* [The problem] Starting at the top of the listing below, copy each line exactly, stopping after the line that contains "945x1288 pixels.".
┌──
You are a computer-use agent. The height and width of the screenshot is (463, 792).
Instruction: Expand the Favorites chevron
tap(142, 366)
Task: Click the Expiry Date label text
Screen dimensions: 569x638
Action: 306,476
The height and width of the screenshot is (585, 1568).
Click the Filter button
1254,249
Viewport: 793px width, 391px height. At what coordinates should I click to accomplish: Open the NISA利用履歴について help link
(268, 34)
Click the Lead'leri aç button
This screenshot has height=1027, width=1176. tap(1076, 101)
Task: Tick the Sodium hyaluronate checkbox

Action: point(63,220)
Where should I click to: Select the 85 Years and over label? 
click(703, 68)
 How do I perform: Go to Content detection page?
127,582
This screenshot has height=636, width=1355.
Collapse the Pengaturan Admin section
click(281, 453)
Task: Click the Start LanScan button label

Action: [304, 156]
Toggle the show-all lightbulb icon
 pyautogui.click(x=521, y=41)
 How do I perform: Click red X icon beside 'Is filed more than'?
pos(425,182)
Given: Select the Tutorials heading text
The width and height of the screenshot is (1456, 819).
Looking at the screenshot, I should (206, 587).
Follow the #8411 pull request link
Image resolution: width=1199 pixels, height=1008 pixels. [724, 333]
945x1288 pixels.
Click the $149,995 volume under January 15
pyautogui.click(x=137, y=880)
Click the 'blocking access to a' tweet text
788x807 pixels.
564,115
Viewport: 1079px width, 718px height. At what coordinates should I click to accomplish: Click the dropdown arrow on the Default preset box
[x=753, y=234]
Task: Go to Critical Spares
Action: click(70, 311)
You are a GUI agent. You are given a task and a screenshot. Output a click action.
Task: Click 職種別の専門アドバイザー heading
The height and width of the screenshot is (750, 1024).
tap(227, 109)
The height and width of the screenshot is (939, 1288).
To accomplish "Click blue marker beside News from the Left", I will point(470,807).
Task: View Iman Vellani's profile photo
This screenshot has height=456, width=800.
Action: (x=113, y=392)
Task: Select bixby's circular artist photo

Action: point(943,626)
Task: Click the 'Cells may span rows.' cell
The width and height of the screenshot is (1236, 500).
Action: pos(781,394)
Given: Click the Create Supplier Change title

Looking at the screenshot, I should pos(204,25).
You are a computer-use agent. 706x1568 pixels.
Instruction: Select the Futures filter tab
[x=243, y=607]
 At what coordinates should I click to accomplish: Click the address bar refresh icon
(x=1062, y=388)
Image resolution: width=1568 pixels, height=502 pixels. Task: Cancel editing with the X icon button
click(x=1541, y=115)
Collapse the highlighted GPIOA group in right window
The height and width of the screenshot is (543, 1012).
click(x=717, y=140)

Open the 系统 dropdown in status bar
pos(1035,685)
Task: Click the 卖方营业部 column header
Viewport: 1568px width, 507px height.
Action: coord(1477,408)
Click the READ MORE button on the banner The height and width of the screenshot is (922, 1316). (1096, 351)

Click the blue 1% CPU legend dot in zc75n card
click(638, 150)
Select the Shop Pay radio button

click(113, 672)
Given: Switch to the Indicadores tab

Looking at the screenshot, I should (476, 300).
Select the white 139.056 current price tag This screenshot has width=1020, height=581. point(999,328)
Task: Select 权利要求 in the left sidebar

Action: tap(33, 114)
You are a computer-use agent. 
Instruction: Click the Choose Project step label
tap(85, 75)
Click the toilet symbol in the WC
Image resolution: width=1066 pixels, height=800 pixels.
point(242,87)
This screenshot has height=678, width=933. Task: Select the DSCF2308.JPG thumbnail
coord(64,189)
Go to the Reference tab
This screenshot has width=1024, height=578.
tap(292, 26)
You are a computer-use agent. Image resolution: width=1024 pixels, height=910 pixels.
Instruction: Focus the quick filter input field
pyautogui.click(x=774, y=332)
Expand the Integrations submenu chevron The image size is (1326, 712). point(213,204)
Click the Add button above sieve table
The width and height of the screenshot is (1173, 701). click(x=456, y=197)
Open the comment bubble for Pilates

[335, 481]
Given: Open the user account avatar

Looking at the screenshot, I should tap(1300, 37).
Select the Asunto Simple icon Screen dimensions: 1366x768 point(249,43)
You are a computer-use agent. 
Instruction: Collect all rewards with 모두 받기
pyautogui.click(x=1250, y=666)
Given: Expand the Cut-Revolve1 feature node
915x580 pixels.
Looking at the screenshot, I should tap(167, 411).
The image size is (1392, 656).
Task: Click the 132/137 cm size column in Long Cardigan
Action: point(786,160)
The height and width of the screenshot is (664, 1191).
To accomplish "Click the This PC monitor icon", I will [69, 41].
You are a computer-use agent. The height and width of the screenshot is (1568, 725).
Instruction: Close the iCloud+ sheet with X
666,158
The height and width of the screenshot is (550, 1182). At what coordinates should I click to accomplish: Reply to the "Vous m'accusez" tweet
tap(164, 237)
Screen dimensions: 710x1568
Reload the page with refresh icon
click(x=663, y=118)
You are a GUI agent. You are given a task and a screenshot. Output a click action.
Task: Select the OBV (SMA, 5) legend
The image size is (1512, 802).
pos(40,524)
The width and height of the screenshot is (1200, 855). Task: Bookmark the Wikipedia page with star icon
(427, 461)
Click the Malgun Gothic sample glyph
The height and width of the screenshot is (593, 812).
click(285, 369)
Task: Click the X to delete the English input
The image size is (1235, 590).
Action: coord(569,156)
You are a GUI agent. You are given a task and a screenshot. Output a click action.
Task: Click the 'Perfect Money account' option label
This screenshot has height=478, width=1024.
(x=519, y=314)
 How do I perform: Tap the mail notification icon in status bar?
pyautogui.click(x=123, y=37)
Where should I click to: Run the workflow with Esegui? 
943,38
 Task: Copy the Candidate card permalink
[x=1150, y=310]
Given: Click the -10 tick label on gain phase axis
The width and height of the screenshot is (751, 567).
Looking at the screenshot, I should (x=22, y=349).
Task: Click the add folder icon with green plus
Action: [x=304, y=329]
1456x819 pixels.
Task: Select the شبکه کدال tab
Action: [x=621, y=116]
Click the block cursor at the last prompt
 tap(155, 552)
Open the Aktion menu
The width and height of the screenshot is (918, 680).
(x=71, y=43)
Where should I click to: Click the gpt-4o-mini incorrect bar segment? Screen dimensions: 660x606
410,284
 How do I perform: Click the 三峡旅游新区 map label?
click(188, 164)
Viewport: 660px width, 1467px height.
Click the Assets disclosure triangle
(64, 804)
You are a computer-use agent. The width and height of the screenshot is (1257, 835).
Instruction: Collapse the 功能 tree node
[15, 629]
└──
* [Solution]
You are a computer-use agent. The height and width of the screenshot is (463, 792).
Instruction: Expand the Favorites chevron
tap(142, 366)
Task: Click the Expiry Date label text
Screen dimensions: 569x638
Action: 306,476
The height and width of the screenshot is (585, 1568).
Click the Filter button
1254,249
Viewport: 793px width, 391px height. At what coordinates should I click to accomplish: Open the NISA利用履歴について help link
(268, 34)
Click the Lead'leri aç button
This screenshot has height=1027, width=1176. tap(1076, 101)
Task: Tick the Sodium hyaluronate checkbox

Action: point(63,220)
Where should I click to: Select the 85 Years and over label? 
click(703, 68)
 How do I perform: Go to Content detection page?
127,582
This screenshot has height=636, width=1355.
Collapse the Pengaturan Admin section
click(281, 453)
Task: Click the Start LanScan button label

Action: [304, 156]
Toggle the show-all lightbulb icon
 pyautogui.click(x=521, y=41)
 How do I perform: Click red X icon beside 'Is filed more than'?
pos(425,182)
Given: Select the Tutorials heading text
The width and height of the screenshot is (1456, 819).
Looking at the screenshot, I should (206, 587).
Follow the #8411 pull request link
Image resolution: width=1199 pixels, height=1008 pixels. [724, 333]
945x1288 pixels.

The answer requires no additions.